Послали за тройками, а пока усиленно принялись кончать жженку. Начались тосты совсем неожиданные. Пили за процветание ресторана Дюкро и за жену Ивана Фабиановича – старую, сварливую немку, которой никто из лицеистов никогда не видал, но голос которой был известен многим, так как она целый день ругалась то с кухаркой, то с мужем. Попробовали поднять Козликова, но все усилия разбудить его остались без успеха; Горич торжественно произнес над ним: «Покойся, милый прах, до радостного утра» [52] – и поручил его попечениям татар. В последнюю минуту Иван Фабианович решился также ехать за город, и это почему-то несказанно всех обрадовало. Несколько человек схватили его на руки и понесли вниз по узкой витой лестнице. Иван Фабианович очутился в очень неприятном положении. Очки на нем разбились; его толстые, кривые ноги беспрестанно ударялись о перила лестницы, а главное, он боялся, что его уронят, и визгливо стонал, но стоны его не были слышны среди оглушительных криков «ура» бежавшей за ним толпы. Абрашка бросился к лестнице и хотел направить шествие в боковой подъезд, обещая, что туда сейчас вынесут шинели и калоши, но его не послушали и пошли прямо к главному выходу, мимо знаменитой общей комнаты, которая теперь была совершенно полна. Против двери на своем обычном месте восседал Васька Акатов; у стола его примостились два молодых офицера и рассматривали карту ужина. Остальные столы также были заняты. Нельзя сказать, чтобы общая комната отнеслась сочувственно к победоносному выходу лицеистов. Особенно были недовольны князь Киргизов, маленький желчный старичок во фраке и белом галстуке, заехавший из оперы выпить чаю к Дюкро и немилосердно ругавший и оперу, и чай, и всех знакомых, встреченных им в театре.

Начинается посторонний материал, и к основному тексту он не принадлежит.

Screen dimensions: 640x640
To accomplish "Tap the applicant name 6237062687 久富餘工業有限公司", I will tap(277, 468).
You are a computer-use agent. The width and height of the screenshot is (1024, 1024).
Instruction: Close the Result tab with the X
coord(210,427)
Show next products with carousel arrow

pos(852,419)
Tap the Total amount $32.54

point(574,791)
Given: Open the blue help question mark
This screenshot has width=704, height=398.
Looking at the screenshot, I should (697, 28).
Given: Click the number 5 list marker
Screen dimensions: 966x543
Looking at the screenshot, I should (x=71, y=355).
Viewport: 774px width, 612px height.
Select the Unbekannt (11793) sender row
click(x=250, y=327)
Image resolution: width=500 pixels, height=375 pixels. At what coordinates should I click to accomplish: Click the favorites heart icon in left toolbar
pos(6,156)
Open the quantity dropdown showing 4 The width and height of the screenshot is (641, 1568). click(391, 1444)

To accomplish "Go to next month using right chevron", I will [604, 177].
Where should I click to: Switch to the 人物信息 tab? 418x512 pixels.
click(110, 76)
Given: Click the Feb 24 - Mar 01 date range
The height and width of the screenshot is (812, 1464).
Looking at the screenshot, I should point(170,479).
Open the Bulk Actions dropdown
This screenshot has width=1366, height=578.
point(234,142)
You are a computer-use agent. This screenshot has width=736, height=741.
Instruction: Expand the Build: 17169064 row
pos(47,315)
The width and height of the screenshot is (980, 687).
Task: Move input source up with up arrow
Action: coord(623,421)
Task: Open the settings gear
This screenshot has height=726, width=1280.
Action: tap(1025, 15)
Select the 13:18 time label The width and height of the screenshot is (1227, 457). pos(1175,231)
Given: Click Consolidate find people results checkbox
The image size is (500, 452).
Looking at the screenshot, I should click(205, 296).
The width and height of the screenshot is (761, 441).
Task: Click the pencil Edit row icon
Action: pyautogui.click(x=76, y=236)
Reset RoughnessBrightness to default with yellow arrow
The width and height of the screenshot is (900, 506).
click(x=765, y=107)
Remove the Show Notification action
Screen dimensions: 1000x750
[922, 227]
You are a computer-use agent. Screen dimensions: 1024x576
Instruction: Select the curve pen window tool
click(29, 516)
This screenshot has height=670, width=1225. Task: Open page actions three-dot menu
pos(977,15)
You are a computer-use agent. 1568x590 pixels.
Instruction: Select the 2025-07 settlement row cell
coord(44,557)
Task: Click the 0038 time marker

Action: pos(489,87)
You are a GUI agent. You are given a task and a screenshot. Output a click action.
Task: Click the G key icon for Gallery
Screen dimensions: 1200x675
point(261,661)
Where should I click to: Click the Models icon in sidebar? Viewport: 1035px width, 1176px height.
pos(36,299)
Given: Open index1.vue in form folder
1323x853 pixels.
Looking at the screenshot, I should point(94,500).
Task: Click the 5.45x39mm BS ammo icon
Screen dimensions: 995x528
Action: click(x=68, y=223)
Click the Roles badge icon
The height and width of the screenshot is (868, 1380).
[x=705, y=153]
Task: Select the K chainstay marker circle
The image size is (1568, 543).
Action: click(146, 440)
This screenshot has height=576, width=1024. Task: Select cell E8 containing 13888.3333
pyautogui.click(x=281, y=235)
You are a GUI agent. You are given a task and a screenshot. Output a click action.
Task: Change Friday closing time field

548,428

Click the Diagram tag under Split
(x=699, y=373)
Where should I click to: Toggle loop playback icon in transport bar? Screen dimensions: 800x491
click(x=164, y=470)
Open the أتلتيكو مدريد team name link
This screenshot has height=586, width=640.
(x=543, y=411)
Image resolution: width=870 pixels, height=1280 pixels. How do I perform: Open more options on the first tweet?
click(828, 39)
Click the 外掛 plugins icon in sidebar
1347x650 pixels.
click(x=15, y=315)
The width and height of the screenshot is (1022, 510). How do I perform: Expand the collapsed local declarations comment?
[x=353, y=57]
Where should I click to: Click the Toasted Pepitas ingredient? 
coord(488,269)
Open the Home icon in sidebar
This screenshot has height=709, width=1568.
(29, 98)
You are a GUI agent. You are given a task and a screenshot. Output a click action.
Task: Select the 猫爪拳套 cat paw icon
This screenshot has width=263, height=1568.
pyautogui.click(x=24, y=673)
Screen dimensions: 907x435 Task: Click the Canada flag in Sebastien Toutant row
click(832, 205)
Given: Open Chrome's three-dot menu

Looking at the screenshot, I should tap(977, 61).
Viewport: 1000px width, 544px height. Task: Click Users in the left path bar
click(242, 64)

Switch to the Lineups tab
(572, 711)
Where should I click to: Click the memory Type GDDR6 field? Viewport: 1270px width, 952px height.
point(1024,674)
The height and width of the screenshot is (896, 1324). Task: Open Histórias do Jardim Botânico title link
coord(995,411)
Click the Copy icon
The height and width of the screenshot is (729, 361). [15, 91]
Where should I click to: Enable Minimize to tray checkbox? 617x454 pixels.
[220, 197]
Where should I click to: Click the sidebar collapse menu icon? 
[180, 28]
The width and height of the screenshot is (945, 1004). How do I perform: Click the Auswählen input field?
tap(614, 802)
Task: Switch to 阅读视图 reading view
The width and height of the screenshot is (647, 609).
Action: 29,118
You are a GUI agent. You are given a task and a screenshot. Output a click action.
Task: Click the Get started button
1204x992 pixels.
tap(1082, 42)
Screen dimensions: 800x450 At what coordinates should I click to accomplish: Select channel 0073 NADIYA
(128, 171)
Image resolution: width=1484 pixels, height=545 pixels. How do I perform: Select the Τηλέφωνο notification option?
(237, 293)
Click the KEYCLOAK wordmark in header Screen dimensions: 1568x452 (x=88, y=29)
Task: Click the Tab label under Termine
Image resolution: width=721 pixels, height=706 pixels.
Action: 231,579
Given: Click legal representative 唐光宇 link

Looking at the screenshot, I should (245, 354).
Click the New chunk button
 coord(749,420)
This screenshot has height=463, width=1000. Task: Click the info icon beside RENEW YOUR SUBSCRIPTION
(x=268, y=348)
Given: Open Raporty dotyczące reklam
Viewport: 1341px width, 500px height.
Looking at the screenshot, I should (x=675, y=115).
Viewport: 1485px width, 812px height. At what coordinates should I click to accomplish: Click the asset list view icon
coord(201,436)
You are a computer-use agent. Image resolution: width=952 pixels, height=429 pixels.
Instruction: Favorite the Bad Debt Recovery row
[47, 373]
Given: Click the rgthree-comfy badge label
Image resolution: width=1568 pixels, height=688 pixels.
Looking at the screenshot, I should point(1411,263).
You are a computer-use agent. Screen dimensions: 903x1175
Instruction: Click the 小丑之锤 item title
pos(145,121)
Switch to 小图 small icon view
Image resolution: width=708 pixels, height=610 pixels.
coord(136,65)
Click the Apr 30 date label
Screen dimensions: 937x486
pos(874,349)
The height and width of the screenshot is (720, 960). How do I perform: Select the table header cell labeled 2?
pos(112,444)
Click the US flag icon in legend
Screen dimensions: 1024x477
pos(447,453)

– Боже мой, что за безобразие! – прошипел он, когда последний лицеист вышел на улицу, – а все это оттого, что их мало секли в лицее.
– Вы совершенно правы, князь, – отозвался Акатов, – а глупее всего то, что эти мальчишки вечно выпьют на двугривенный, а накричат на сто рублей…
Старичок, не любивший, чтобы его собеседники, даже соглашавшиеся с ним, открывали для его приговоров новые горизонты, отвечал с неудовольствием:
– Нет-с, это не такс. Мошенник Дюкро такой счет им влепит, что тут не двугривенным пахнет. Впрочем, дело не в том-с, а в том, что их, как я уже имел честь сказать вам, недостаточно пороли в лицее. Да-с, мало секли, и больше ничего-с!
X
Через несколько дней после выпускного обеда, в десять часов утра, Угаров и Брянский поднимались по узкой лестнице большого дома на Фонтанке. Взобравшись в четвертый этаж, они позвонили у двери, к которой была прибита медная дощечка с надписью: «Иван Иванович Горич, профессор». Пожилой рябой лакей с суровым выражением лица и длинными волосами, зачесанными за уши, отворил им дверь.
– Здравствуй, Аким, – сказал Брянский, – Яков Иваныч еще спит?
– Как можно, давно с папашей чай кушают. Пожалуйте в столовую.
Первая комната, в которую вошли Угаров и Брянский, была когда-то гостиной; вдоль стен стояли мягкие диваны и кресла, но теперь вся мебель была покрыта книгами. Книги валялись на окнах и на полу. Большой письменный стол отчасти загораживал дверь в столовую, в которой сидели за самоваром отец и сын Горичи.
– Однако вы рано за мной заехали, господа, – вскричал сын, пожимая руку товарищам, – я еще не одет. Ведь у министра надо нам быть к двенадцати часам.
– Что ты, что ты, Яша, – заговорил отец, – разве можно упрекать дорогих гостей в том, что они рано приехали? Что за беда! Мы чайку попьем, побеседуем. Только вы, господа, уж извините меня, что такой беспорядок в квартире. Я из своего кабинета переделал комнату для Яши, а сам перебрался в гостиную, да не успел устроиться. Да, кстати, и за костюм мой извините.